Pull every line with the word "accomplish" out of the entries below.

----------

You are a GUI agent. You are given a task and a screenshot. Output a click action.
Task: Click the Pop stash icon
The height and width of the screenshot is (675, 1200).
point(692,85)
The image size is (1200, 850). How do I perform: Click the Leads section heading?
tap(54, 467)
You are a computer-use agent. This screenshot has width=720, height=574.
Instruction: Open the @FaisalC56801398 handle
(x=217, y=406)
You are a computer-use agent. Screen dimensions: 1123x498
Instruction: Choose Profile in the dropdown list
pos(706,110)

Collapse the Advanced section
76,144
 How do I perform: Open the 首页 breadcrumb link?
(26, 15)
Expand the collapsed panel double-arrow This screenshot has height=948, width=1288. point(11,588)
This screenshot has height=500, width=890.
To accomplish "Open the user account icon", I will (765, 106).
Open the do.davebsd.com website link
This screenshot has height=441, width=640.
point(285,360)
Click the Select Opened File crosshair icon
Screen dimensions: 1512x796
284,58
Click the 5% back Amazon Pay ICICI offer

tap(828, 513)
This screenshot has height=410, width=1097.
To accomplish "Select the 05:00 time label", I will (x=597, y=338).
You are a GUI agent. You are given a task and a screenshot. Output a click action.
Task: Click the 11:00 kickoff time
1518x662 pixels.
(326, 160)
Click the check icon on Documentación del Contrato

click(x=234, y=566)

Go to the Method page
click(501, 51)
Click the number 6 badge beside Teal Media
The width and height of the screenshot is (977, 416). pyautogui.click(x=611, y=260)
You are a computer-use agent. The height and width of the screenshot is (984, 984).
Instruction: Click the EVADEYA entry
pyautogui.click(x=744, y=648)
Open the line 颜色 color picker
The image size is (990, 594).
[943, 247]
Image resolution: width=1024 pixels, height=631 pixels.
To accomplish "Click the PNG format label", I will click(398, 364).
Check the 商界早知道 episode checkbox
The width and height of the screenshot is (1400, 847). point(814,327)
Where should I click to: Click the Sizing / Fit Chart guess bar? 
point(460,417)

----------

• **Solution for this problem**:
To accomplish "Open the user account icon", I will (765, 106).
To accomplish "Select the 05:00 time label", I will (x=597, y=338).
To accomplish "Click the PNG format label", I will click(398, 364).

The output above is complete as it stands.